By Felix Rodriguez-Firpo, DairyNZ farm system analyst
The summer period is a good time to consider your farm financial returns for this season and whether there are any changes you can make as you look ahead.
The milk price this year from Fonterra of $7-$8/kg is in the bottom third of inflation-adjusted prices over the past 15 years and many farm businesses will make no financial progress this season unless the milk price increases.
With that in mind, DairyNZ has analysed 15 years of DairyBase data at a national and regional level, looking at the key performance indicators and relationships between the top 25% and bottom 75% of farms ranked by return on assets.
Our analysis set out to answer the question, “What are some of the key metrics to assess how a business is performing and is there potential to increase profit?’
The key finding was that lower cost of production is key. The top 25% of farm businesses produce milk for $1/kg MS less compared to others, with the top quarter’s operating expenses sitting at $5.25/kg MS compared to $6.25/kg MS for the remaining farms.
This shows a significant difference in the way that some farms manage their businesses, including controlling their expenses in relation to milk output.
The analysis also found that operating profit showed a $1600 difference per hectare between the top 25% and other 75%, which could equate to an extra $240,000 for the top group, assuming a typical 150ha farm.
We also saw the operating profit margin is 13% higher for the top group, meaning these farms can maintain profitability when milk price drops or climate impacts production and costs.
Regarding imported feed and pasture, more feed doesn’t necessarily increase profit.
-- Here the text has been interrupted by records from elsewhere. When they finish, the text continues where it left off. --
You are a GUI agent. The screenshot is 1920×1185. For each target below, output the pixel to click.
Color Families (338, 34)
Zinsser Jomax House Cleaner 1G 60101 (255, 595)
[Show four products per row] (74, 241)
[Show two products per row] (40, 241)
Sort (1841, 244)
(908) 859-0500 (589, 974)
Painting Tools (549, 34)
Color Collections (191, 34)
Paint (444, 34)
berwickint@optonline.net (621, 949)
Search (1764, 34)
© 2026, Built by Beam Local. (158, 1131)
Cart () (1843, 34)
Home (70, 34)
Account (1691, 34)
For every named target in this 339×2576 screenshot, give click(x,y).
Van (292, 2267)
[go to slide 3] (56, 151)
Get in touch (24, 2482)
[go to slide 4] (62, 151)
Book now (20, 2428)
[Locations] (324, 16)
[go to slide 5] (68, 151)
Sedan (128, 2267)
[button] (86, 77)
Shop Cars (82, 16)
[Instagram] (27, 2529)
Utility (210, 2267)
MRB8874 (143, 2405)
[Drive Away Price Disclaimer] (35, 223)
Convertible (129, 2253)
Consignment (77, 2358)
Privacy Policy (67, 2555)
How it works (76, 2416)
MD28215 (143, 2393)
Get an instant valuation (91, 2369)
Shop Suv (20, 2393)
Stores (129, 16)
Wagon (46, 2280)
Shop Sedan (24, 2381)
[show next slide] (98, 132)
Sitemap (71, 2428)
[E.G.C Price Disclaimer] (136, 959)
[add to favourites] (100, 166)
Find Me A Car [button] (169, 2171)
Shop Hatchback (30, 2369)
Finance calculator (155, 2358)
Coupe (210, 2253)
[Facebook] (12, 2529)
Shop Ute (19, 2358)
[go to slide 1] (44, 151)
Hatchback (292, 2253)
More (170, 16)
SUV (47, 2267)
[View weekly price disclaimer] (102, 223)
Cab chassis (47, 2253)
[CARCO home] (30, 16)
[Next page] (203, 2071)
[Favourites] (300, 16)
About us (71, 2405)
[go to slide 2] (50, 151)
Our analysis showed that the quantity of imported feed was similar between the two farming groups.
However, there are high input farms that do make high profit, but generally they source their supplement relatively cheaply and have very low wastage and pasture substitution.
Pasture and crop harvested is a clear driver of profit and accounts for 22% of the difference in operating profit per hectare.
Considering the importance of pasture, we looked at extra operating profit per ha for each extra tonne of pasture eaten.
We found the previous guideline of $300 of extra profit per tonne of pasture eaten has increased to $350 extra, when incorporating recent seasons. This applies to both the top 25% group and remaining 75% group.
We encourage you to look to use this summer period to review your farm system and expense structure.
Consider comparing what you have achieved compared to similar farms in your region, using DairyBase. Since pasture and crop harvested have been shown to have significant impacts on profit, these are good focus areas.
This article first appeared in the December edition of our sister publication, Dairy Farmer.